Pictures aside, copy exactly the lines running from the one with "How do I perform: Select" to the end of the records.
[Start of section]
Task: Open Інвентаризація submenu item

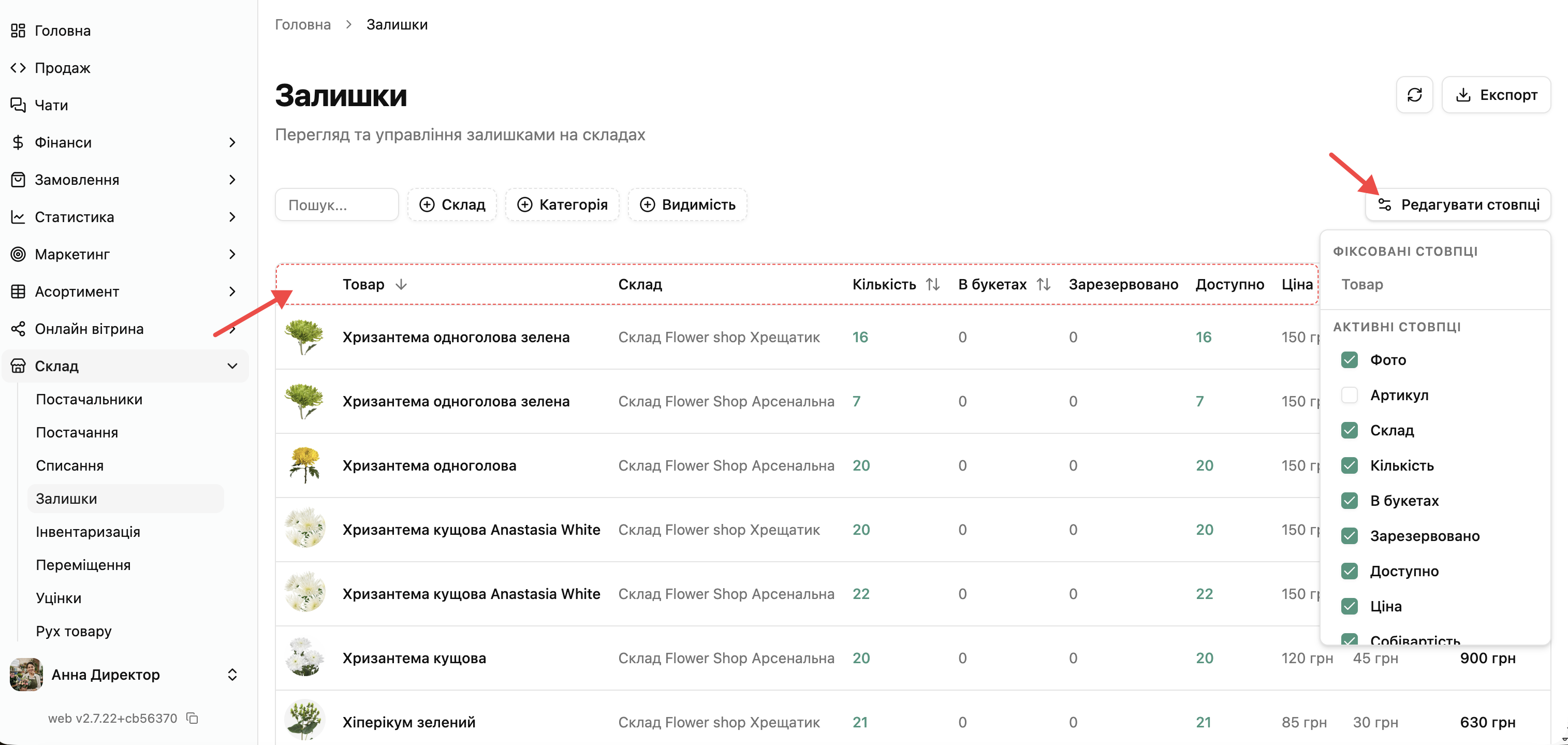Action: [87, 531]
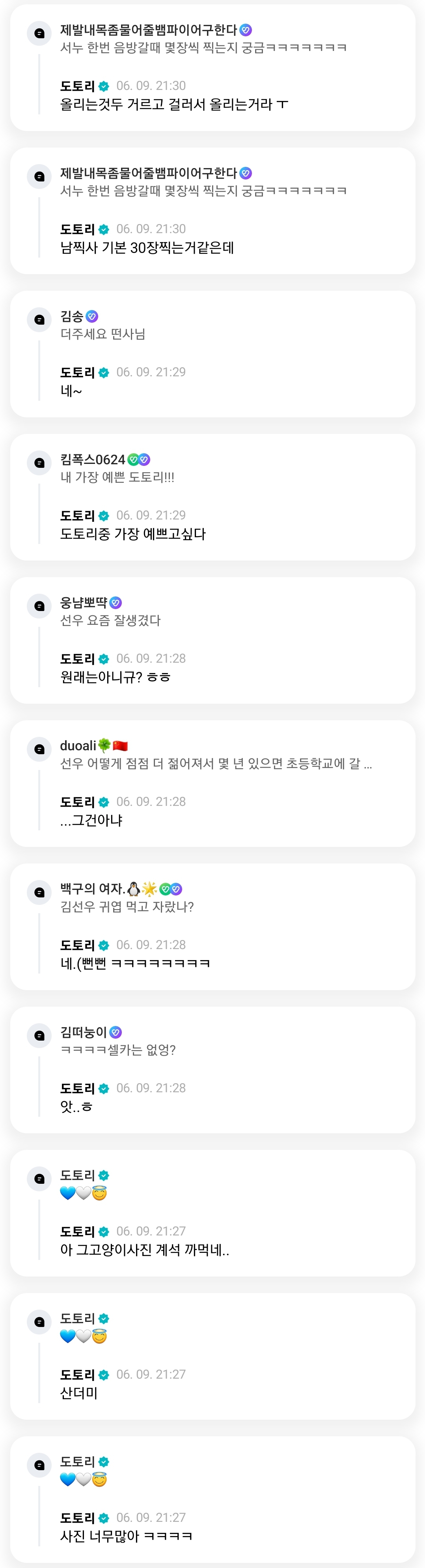Screen dimensions: 425x1568
Task: Click the teal verified check above '네~' reply
Action: 104,372
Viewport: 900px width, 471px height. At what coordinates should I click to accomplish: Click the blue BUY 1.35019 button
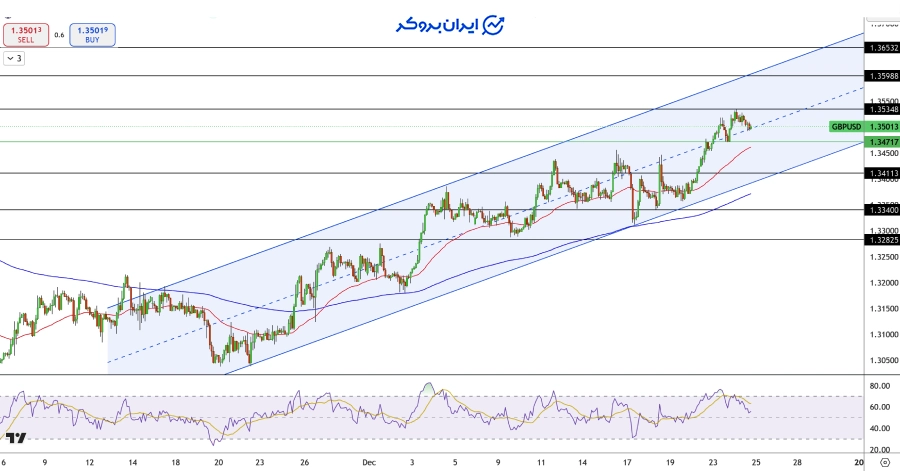pyautogui.click(x=92, y=35)
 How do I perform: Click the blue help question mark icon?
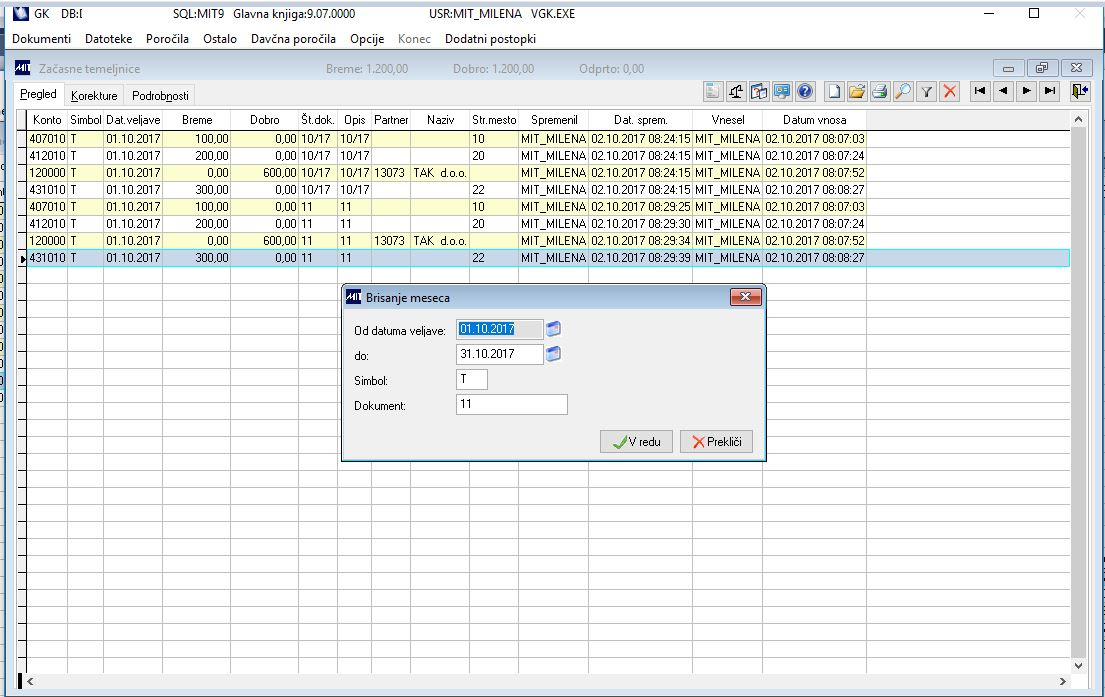805,92
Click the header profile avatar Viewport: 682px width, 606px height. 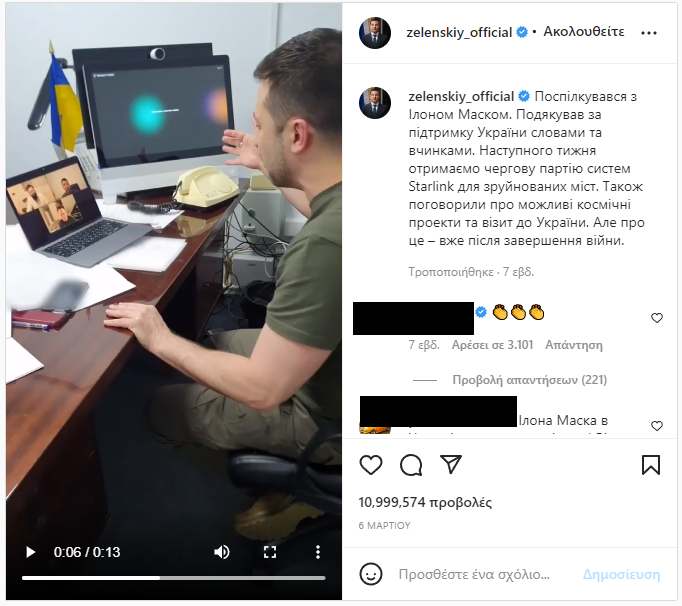[375, 33]
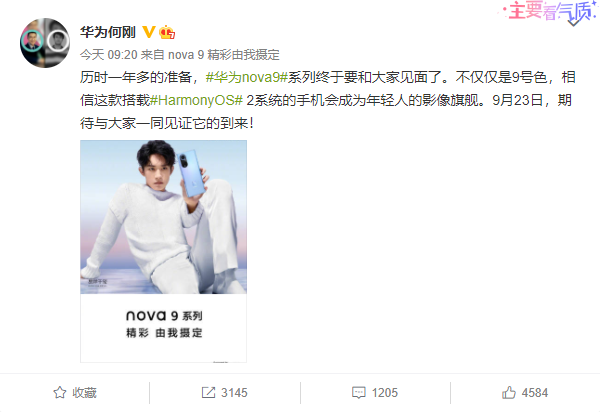Image resolution: width=600 pixels, height=412 pixels.
Task: Click the crown membership badge icon
Action: pos(167,33)
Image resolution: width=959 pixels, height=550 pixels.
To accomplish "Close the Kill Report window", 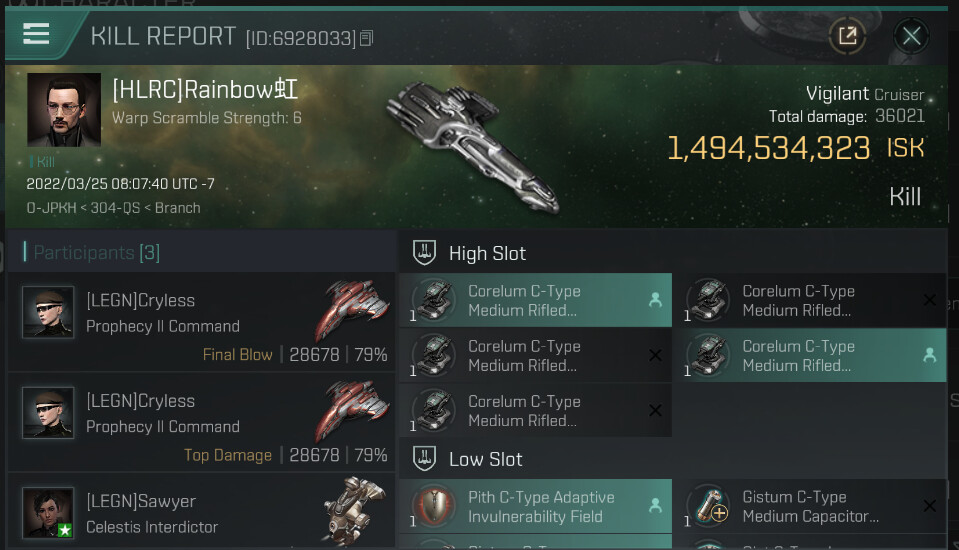I will pyautogui.click(x=911, y=36).
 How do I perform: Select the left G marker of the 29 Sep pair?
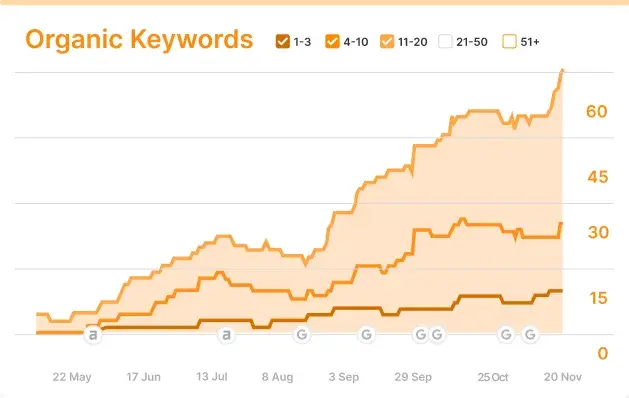tap(420, 335)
[End of section]
**The answer:**
 How do I perform: Select the left G marker of the 29 Sep pair?
tap(420, 335)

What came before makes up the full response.